Now comes the hard part.

From experience, he’d learned that moving blood in a localized region along smaller pathways usually bore little risk. It was the experiments near his heart and head that could kill him. But even if it didn’t kill him, the pain of forcing blood where it didn’t want to go wasn’t anything to dismiss.

Vir gritted through the pain, aborting his attempts when his body refused to do what he asked.

Slowly, just as he’d done in the memory vision, he carefully molded the circulation of his leg’s blood to Parai’s pattern, copying over one detail at a time, modifying it as little as possible to work with the blood pathways already there.

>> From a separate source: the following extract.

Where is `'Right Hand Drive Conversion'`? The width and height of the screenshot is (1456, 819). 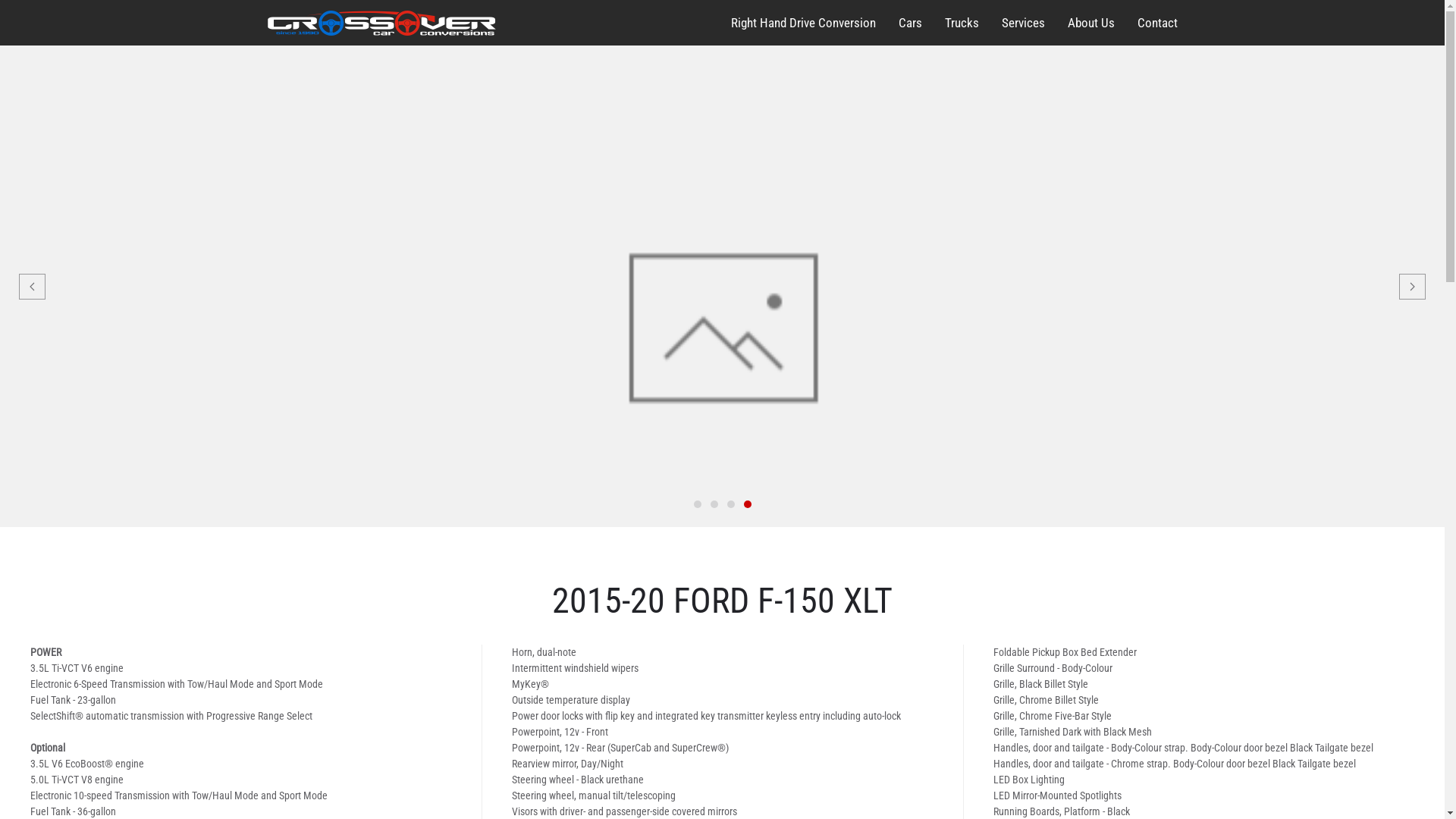
'Right Hand Drive Conversion' is located at coordinates (802, 23).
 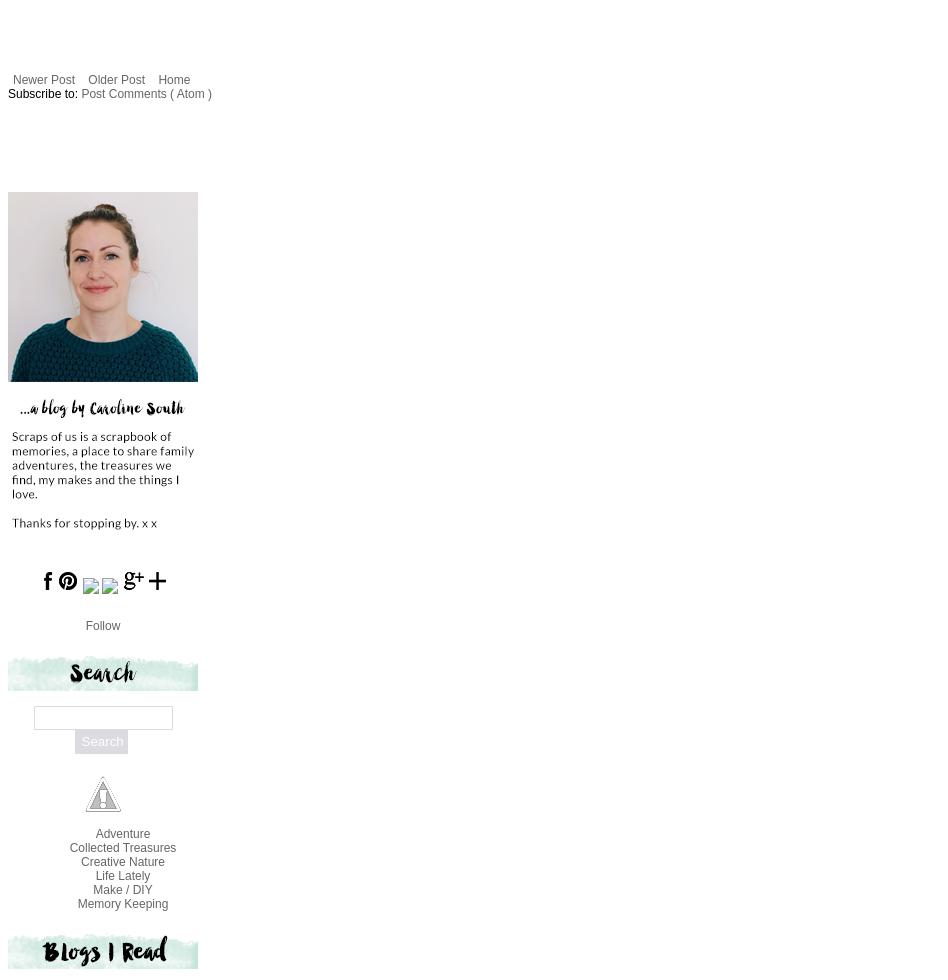 I want to click on 'Subscribe to:', so click(x=44, y=93).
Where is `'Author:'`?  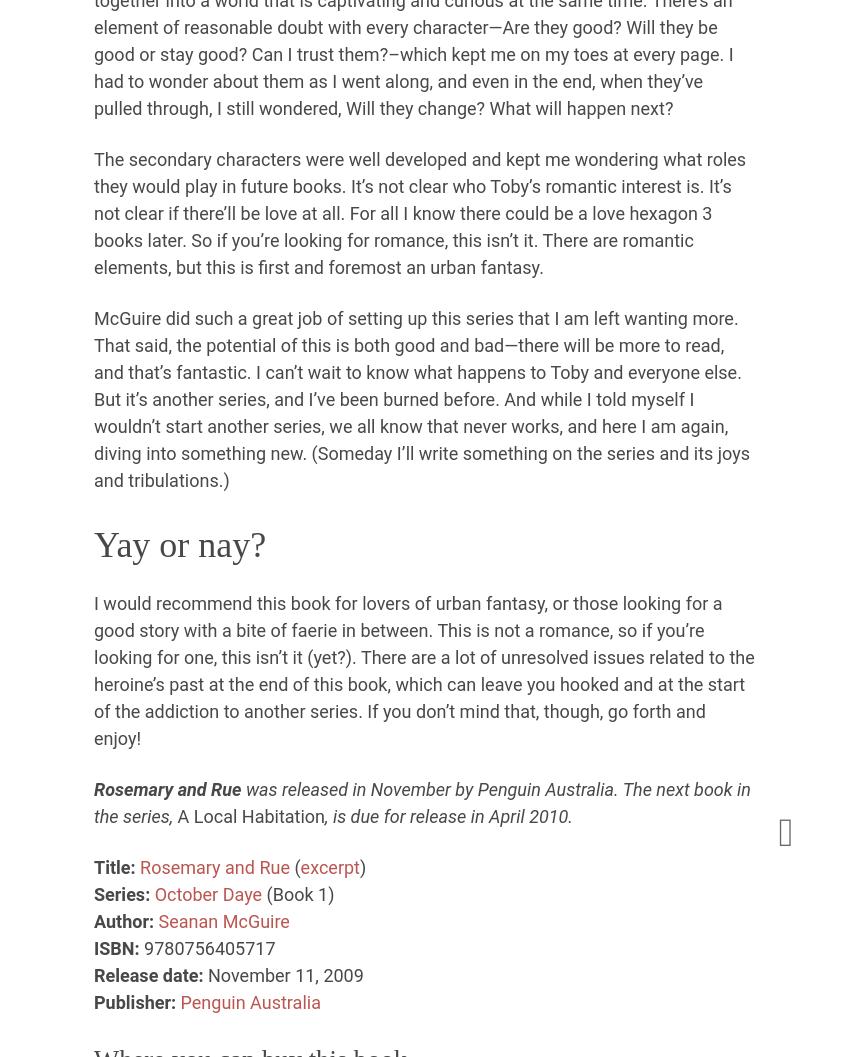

He augmented this by expanding some of the paths to better fit the technique, and after several hours, managed something that more or less resembled the pathway he used on his back.

Dunno what it’ll do… or even if I’m about to destroy my leg.

Vir didn’t have the luxury of convalescing if he did injure something. Then again, neither did he have the luxury of entering the Ash without every advantage he could muster.

Gritting his teeth, he went for it, channeling a trickle of his body’s own prana into the pattern.

He’d been fully prepared for agonizing, debilitating pain. Nothing of the sort happened. In fact, nothing much happened at all. His muscle behaved as normal. Vir tried channeling more prana through. Then even more.

Something was wrong. He was channeling nearly as much prana through his calf muscle as he did for his back, yet he felt only the barest tingle from his legs.

Instead of injecting even more prana, Vir analyzed his blood circulation with Prana Vision.